What you need to produce from the material below is an exact transcription of the lines from the one with "Task: Click the SURFER wordmark text" through the one with "This screenshot has width=1568, height=733.", both included, and no other line.

-- INFORMATION SUPPLIED --
== Segment start ==
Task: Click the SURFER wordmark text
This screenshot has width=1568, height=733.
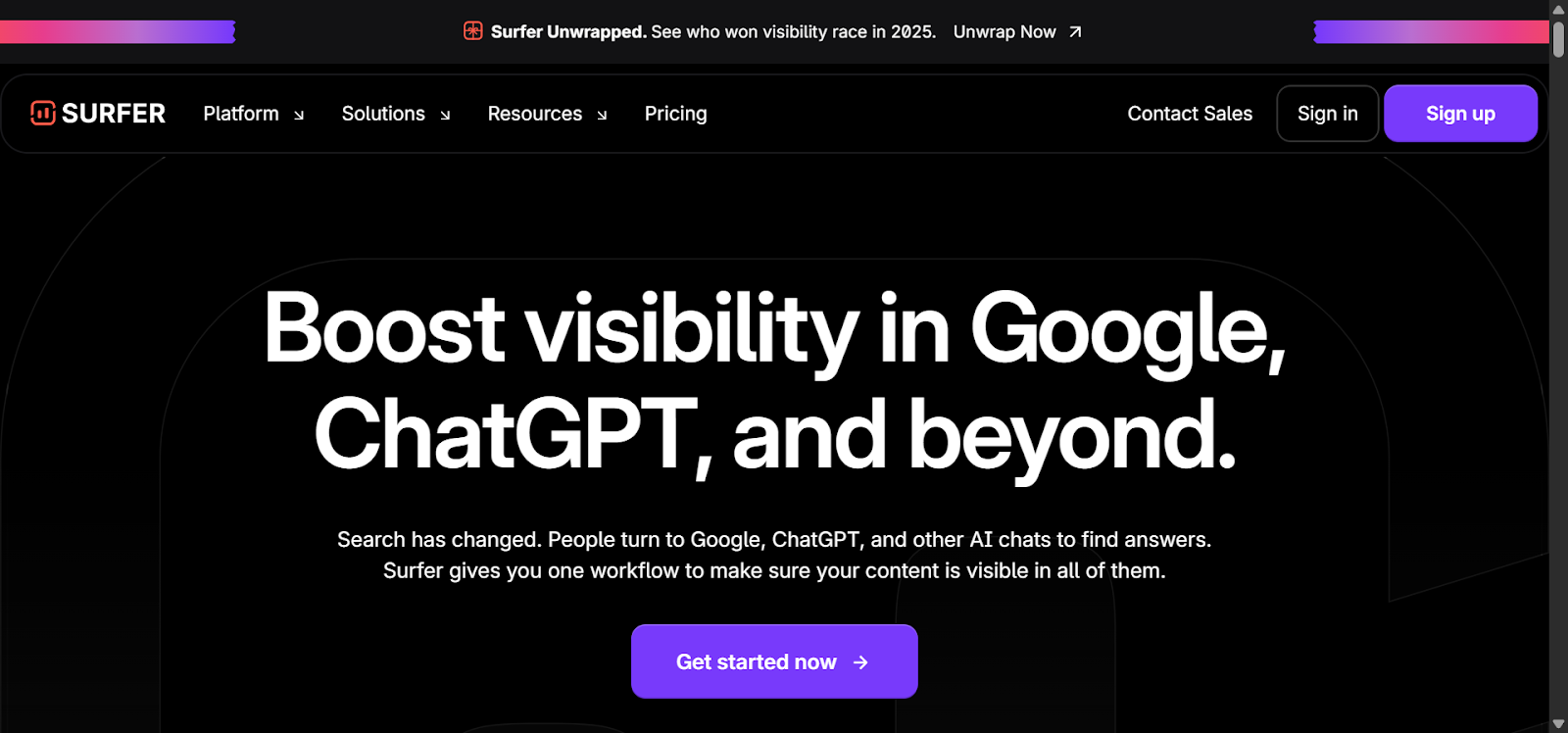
== Segment end ==
== Segment start ==
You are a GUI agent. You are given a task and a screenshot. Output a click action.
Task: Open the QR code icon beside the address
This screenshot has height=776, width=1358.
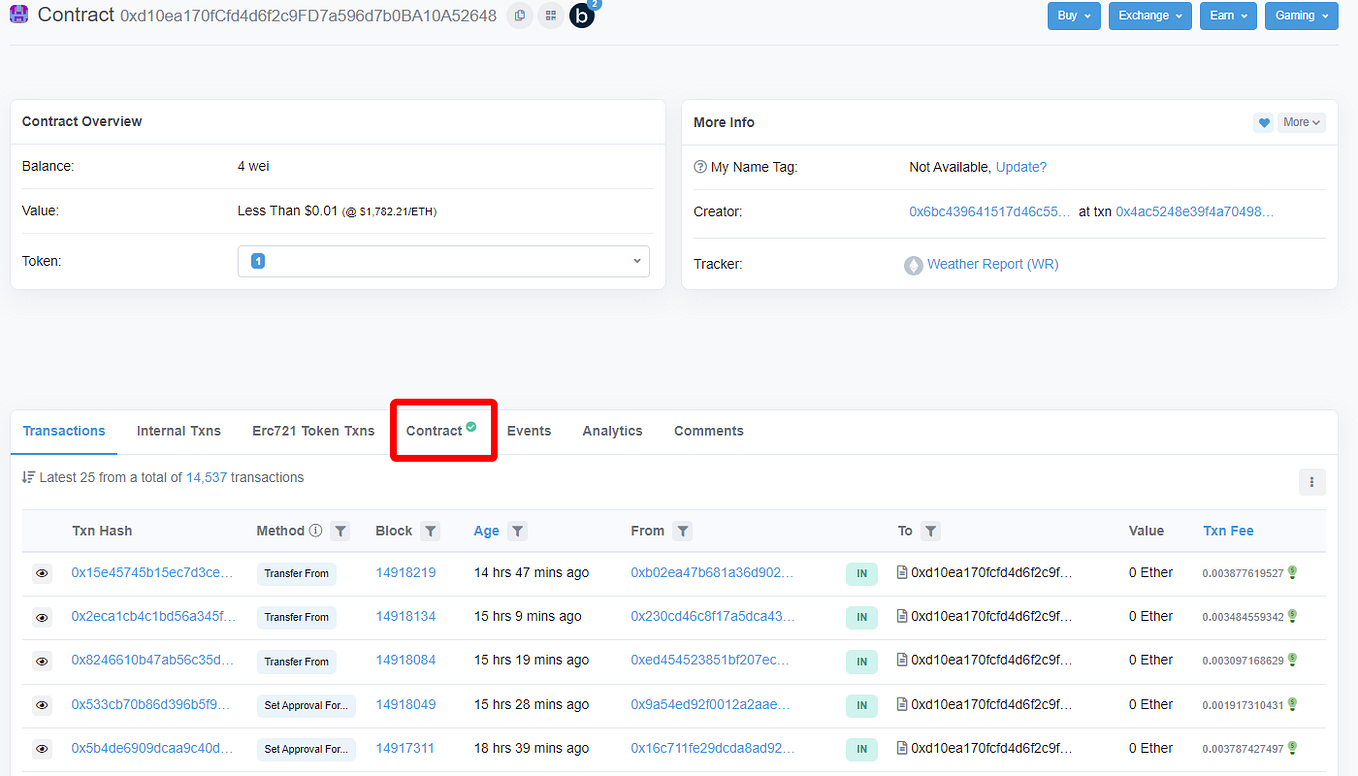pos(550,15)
== Segment end ==
== Segment start ==
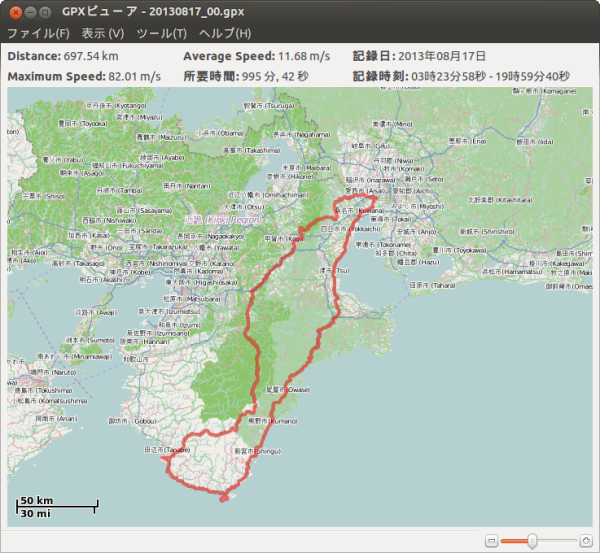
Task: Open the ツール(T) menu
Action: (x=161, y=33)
== Segment end ==
-- REPLY --
Task: Click the SURFER wordmark text
This screenshot has width=1568, height=733.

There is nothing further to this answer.